Backtrace from a breakpoint at the realloc() call (before the invalid access occurs (the first line is from a debug printf):
Code: Select all
enlarging DB 3: from 10318 to 10418 entries (10 per entry)
Breakpoint 1, DATABASES::Enlarge (this=0x8179de0, dbNum=3) at data.cpp:859
859 MALLOC064);
(gdb) bt
#0 DATABASES::Enlarge (this=0x8179de0, dbNum=3) at data.cpp:859
#1 0x080ebe8c in DATABASES::FindEmptyDBEntry (this=0x8179de0, dbType=dbACTUATOR, important=true) at data.cpp:973
#2 0x0808191a in FindEmptyDB3Entry (important=59) at CSBCode.cpp:4926
#3 0x080ad49c in CopyItem (origRN=...) at DSA.cpp:1771
#4 0x080ae71d in EX_ADD (exPkt=<value optimized out>, cmdOffset=<value optimized out>) at DSA.cpp:2026
#5 EX_AMPERSAND (exPkt=<value optimized out>, cmdOffset=<value optimized out>) at DSA.cpp:2520
#6 0x080b4f27 in Execute (RNmaster=<value optimized out>, RNslave=<value optimized out>, pDBMaster=<value optimized out>, pMaster=0x82a2ba8,
pSlave=0x82a2ba8, curState=1, msgType=1, locrMaster=..., locrSlave=..., subroutineLevel=1, filter=false) at DSA.cpp:5136
#7 0x080b62e2 in EX_GOSUB (exPkt=...) at DSA.cpp:804
#8 0x080b5e52 in Execute (RNmaster=<value optimized out>, RNslave=<value optimized out>, pDBMaster=<value optimized out>, pMaster=0x82a2ba8, pSlave=0x82a2ba8, curState=1, msgType=0, locrMaster=..., locrSlave=..., subroutineLevel=0, filter=false) at DSA.cpp:5242
#9 0x080b6785 in ProcessDSATimer6 (objSlave=..., pTimer=0xbfffebb0, locrSlave=..., filter=<value optimized out>, dsaVars=0xbfffe97a) at DSA.cpp:5437
#10 0x080e085c in ProcessTT_STONEROOM (pTimer=0xbfffebb0, index=197) at Timer.cpp:2200
#11 0x0808646c in ProcessTimers () at CSBCode.cpp:6412
#12 0x0808932e in _MainLoop () at CSBCode.cpp:617
The error message from valgrind of the invalid access:
Code: Select all
==3396== Thread 1:
==3396== Invalid read of size 2
==3396== at 0x80E7306: DB3::ParameterA() (data.cpp:1339)

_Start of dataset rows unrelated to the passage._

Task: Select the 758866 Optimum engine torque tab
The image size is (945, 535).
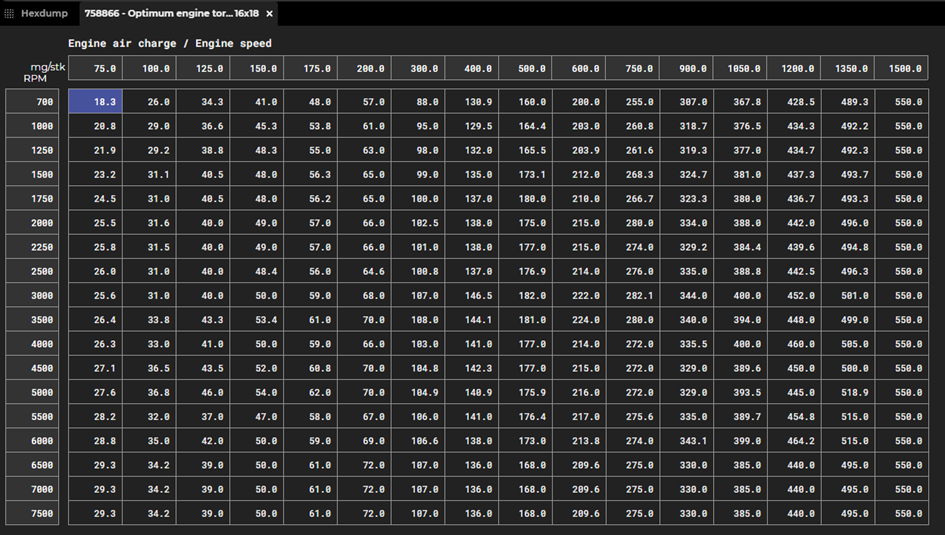Action: pyautogui.click(x=171, y=14)
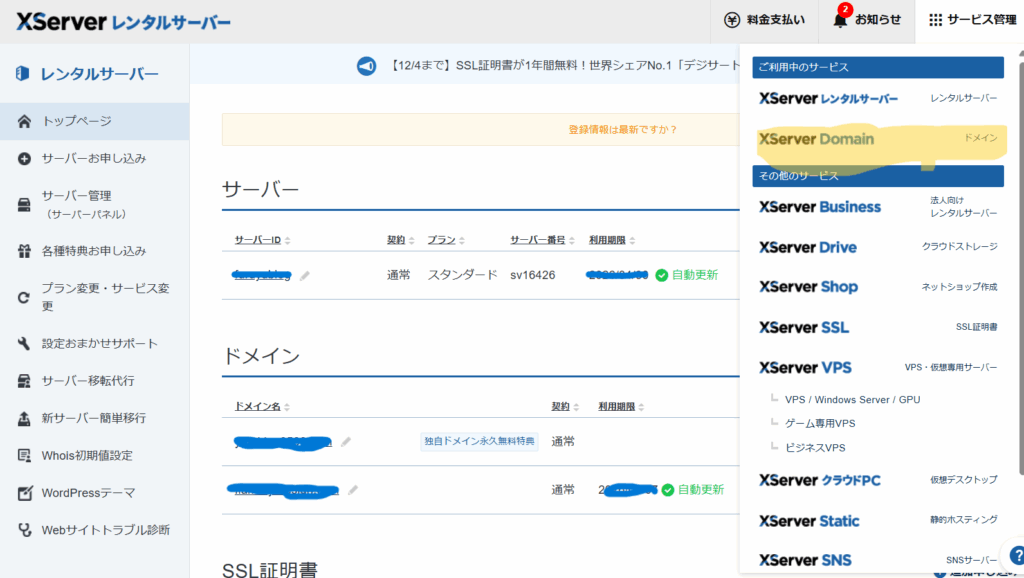1024x578 pixels.
Task: Click the megaphone announcement icon
Action: pos(367,66)
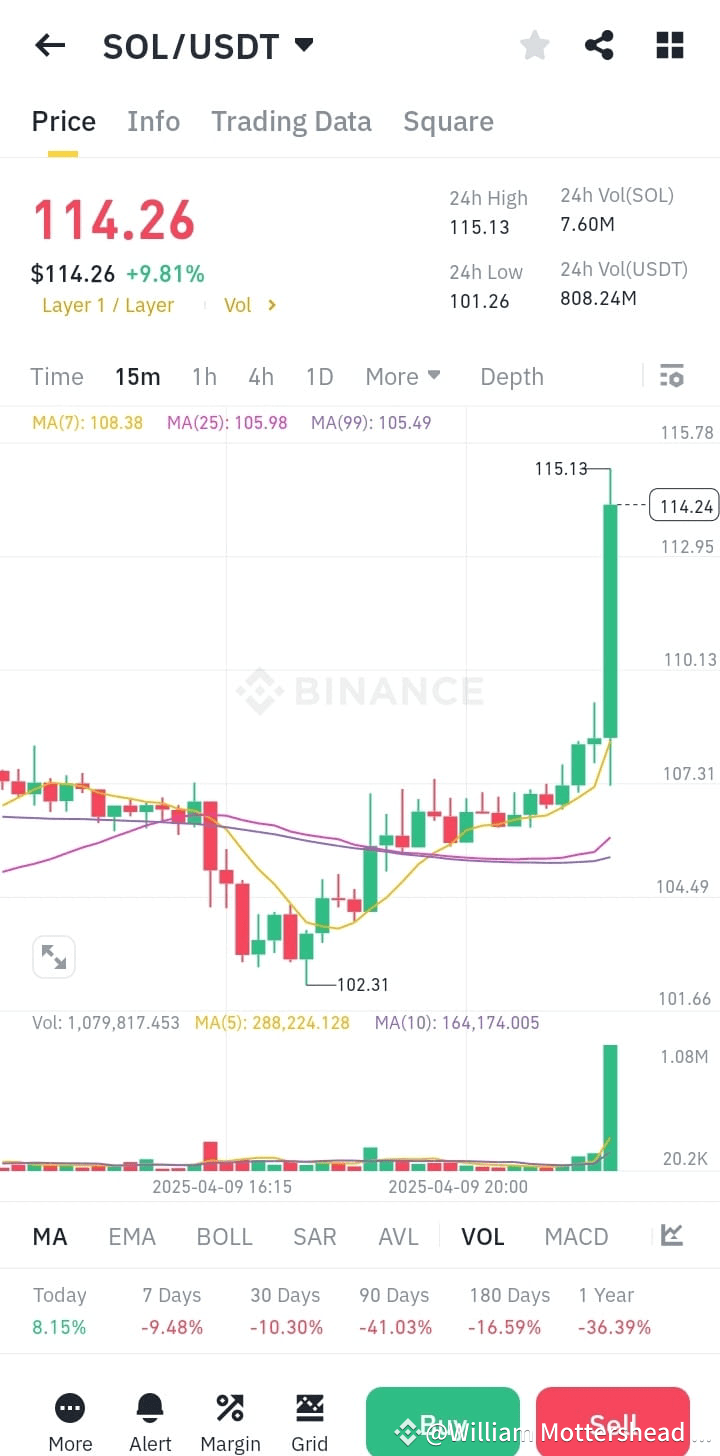Open Grid trading
720x1456 pixels.
309,1414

==3396== by 0x80AC82C: GetTarget(TARGETTYPE, EXECUTIONPACKET&, bool) (DSA.cpp:597)
==3396== by 0x80ACE68: EX_MESSAGE(EXECUTIONPACKET&, bool, char) (DSA.cpp:667)
==3396== by 0x80B5DCF: Execute(RN, RN, DB3*, DSA*, DSA*, int, int, LOCATIONREL, LOCATIONREL, int, bool) (DSA.cpp:5221)
==3396== by 0x80B62E1: EX_GOSUB(EXECUTIONPACKET&) (DSA.cpp:804)
==3396== by 0x80B5E51: Execute(RN, RN, DB3*, DSA*, DSA*, int, int, LOCATIONREL, LOCATIONREL, int, bool) (DSA.cpp:5242)
==3396== by 0x80B6784: ProcessDSATimer6(RN, TIMER const*, LOCATIONREL, bool, DSAVARS*) (DSA.cpp:5437)
==3396== by 0x80E085B: ProcessTT_STONEROOM(TIMER*, unsigned int) (Timer.cpp:2200)
==3396== Address 0x6456c28 is 100,128 bytes inside a block of size 103,180 free'd
==3396== at 0x4025A7D: realloc (in /usr/lib/valgrind/vgpreload_memcheck-x86-linux.so)
==3396== by 0x808A314: UI_realloc(void*, int, unsigned int) (CSBUI.cpp:2270)
==3396== by 0x80E97F1: DATABASES::Enlarge(int) (data.cpp:857)
==3396== by 0x80EBDFB: DATABASES::FindEmptyDBEntry(DBTYPE, bool) (data.cpp:971)
==3396== by 0x8081919: FindEmptyDB3Entry(bool) (CSBCode.cpp:4926)
==3396== by 0x80AD49B: CopyItem(RN) (DSA.cpp:1771)
==3396== by 0x80AE71C: EX_AMPERSAND(EXECUTIONPACKET&, int) (DSA.cpp:2026)
==3396== by 0x80B4F26: Execute(RN, RN, DB3*, DSA*, DSA*, int, int, LOCATIONREL, LOCATIONREL, int, bool) (DSA.cpp:5136)
I will try to provide additional info if needed.